Still, I couldn’t simply let the female’s fate fade into the background. “But what will happen to Ms. Darter if she’s returned to her father?”

“If she wants to reconnect with her mate, then he’ll find a way to make reparations and win her hand properly.”

The statement sounded like a promise, but I didn’t see how Stormwinder could know what the younger shifter would do when faced with an irate father-in-law and an absent life partner. My gut told me it wouldn’t be so easy to keep rational brain at the fore when the most important person in someone’s life was ripped out of his grasp.

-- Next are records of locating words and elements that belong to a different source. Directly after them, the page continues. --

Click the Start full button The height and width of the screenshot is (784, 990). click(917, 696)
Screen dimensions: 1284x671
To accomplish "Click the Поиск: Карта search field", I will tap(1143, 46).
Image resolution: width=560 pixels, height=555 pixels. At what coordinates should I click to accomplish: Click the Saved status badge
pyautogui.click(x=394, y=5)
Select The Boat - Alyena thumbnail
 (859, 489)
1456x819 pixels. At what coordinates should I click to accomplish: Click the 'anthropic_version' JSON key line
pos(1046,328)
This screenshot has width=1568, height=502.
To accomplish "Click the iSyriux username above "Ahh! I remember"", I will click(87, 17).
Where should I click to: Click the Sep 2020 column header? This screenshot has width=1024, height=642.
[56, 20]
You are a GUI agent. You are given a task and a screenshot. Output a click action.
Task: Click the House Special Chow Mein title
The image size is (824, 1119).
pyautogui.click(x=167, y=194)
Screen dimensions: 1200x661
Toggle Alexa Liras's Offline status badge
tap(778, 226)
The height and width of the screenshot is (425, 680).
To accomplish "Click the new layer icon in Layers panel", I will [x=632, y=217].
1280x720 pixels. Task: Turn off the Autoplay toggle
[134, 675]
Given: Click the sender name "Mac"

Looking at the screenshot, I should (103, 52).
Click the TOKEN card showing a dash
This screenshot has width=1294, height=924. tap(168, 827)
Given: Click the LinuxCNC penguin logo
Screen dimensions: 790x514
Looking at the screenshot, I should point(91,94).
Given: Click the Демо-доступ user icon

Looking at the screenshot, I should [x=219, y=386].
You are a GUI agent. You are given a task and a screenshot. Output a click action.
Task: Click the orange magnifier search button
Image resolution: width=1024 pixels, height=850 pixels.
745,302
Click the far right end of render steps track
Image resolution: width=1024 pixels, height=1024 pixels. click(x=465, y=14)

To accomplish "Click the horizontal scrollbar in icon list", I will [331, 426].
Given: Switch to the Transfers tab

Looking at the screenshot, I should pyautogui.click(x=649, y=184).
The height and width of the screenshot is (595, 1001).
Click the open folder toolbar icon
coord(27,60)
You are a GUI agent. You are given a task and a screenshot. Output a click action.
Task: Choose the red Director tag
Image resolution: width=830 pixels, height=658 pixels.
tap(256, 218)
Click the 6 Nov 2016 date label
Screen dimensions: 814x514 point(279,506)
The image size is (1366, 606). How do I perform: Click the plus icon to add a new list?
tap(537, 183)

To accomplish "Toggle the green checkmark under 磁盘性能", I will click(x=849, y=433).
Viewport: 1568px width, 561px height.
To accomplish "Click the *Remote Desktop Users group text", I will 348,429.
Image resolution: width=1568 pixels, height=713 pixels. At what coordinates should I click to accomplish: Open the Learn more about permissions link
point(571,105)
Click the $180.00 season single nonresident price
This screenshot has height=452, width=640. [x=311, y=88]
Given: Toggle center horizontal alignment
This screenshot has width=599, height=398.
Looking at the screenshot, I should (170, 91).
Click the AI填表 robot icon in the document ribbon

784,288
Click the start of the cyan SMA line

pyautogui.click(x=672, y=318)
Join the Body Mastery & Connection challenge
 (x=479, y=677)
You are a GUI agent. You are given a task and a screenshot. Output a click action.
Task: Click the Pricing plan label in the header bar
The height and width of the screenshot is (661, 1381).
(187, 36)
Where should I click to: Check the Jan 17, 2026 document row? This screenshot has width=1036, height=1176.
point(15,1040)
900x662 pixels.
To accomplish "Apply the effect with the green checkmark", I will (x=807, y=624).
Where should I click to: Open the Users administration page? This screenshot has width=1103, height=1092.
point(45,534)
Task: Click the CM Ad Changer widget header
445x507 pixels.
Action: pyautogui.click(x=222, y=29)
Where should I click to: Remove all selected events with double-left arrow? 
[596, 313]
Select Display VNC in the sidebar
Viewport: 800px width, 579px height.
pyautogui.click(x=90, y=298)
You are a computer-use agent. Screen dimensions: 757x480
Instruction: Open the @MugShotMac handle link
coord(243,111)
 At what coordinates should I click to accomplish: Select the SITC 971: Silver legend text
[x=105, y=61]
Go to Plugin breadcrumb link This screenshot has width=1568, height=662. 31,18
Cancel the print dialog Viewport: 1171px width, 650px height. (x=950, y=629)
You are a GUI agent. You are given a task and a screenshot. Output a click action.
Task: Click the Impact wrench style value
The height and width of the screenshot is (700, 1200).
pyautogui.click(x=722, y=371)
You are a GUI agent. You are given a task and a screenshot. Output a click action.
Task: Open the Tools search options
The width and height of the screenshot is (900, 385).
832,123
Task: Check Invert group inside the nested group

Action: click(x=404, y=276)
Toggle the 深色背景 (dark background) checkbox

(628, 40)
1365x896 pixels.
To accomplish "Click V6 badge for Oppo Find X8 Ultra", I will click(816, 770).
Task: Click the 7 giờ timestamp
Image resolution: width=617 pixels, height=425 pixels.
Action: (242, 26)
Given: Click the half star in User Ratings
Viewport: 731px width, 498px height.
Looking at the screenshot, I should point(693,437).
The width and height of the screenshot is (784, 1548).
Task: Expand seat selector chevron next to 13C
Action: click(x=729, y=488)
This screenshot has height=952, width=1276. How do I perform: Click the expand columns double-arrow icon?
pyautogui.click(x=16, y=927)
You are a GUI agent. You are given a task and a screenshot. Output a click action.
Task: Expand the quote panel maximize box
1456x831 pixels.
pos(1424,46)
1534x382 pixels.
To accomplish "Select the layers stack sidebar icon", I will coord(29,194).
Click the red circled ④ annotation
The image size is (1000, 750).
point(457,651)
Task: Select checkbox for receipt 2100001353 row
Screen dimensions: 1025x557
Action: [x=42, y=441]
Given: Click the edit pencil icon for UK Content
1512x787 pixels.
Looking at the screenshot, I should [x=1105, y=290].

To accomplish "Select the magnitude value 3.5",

“I still can’t be part of that,” I said finally, picking up a twig to snap between trembling fingers. The minor destruction momentarily soothed my wolf’s urge to rip and tear, halting the shaking caused by repressed rage. Nonetheless, I wished the world of shifters could be as black and white as the world of bombs. Danger I could handle. Ambiguity...not so much.

“I understand.” Stormwinder had stepped so close I could feel his breath teasing at my hair now, but I didn’t glance in his direction. I couldn’t trust my wolf not to slit the older male from snout to stern...or to beg him to call me “son” one more time.

Instead, I turned to go. But my boss called me back yet again. “Please don’t make a final decision yet,” he said, the words a gentle request.

I almost thought I heard a tremor in the older male’s voice, in fact, as if he was afraid to see me go. But that was probably just a figment of my imagination. Because when he continued, his voice was firm and clear.

“Come home and sleep on it. There are alternatives. You can do as much or as little as you feel comfortable with. I don’t want to lose you.”

I didn’t say yes, but I also didn’t say no. And when my feet carried me away from the oak tree, they led me back toward the spot where the Tribunal members had parked their cars rather than into the heart of the nearby forest.

Because I wanted to believe that Stormwinder had werewolf-kind’s best interests at heart. And I appeared to be willing to dispense with my own hard-won honor in order to gamble upon the older shifter’s good will.